[PATCH v2 2/3] fs: introduce uid/gid shifting bind mount

Fri Jan 17 22:52:52 UTC 2020

On Fri, 2020-01-17 at 13:19 -0800, Tycho Andersen wrote:
> On Fri, Jan 17, 2020 at 08:25:42AM -0800, James Bottomley wrote:
> > On Fri, 2020-01-17 at 09:44 -0600, Serge E. Hallyn wrote:
> > > On Thu, Jan 16, 2020 at 08:29:33AM -0800, James Bottomley wrote:
> > > I guess I figured we would have privileged task in the owning
> > > namespace (presumably init_user_ns) mark a bind mount as
> > > shiftable 
> > 
> > Yes, that's what I've got today in the prototype.  It mirrors the
> > original shiftfs mechanism.  However, I have also heard people say
> > they want a permanent mark, like an xattr for this.
> 
> Please, no. mount() failures are already hard to reason about, I
> would rather not add another temporary (or worse, permanent) non-
> obvious failure mode.

I'm not particularly bothered either way ... although using xattrs
always seems to end up biting us for nesting, so I wasn't wildly
enthusiastic about it.

> What if we make shifted bind mounts always readonly?
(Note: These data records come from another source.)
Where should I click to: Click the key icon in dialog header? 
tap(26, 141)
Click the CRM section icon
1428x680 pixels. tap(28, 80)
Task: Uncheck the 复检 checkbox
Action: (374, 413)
That will force
> people to use an overlay (or something else) on top, but they
> probably want to do that anyway so they can avoid tainting the
> original container image with writes.

That really causes problems for the mutable (non-docker) container use
case which is pretty much the way I always use containers.  Who wants
to bother with overlayfs when their image is expected to mutate: it's
just a huge hassle.

> > > Oh - I consider the detail of whether we pass a userid or userns
> > > nsfd as more of an implementation detail which we can hash out
> > > after the more general shift-mount api is decided upon.  Anyway,
> > > passing nsfds just has a cool factor :)
> > 
> > Well, yes, won't aruge on the cool factor-ness.
> 
> It's not just the cool factor: if you're doing this, it's presumably
> because you want to use it with a container in a user namespace.
> Specifying the same parameters twice leaves room for error, causing
> CVEs and more work.

It depends.  For the offset, we agreed there's no extant user_ns, so
you have to create one specifically.  That leads to a more error prone
setup with no actual checking benefit.

For the shift_ns, it depends whether you want one mount point per
tenant, in which case the tenant user_ns might be a useful check, or
one mount point with an ACL in which case you just backshift along the
binding tenant user_ns.

James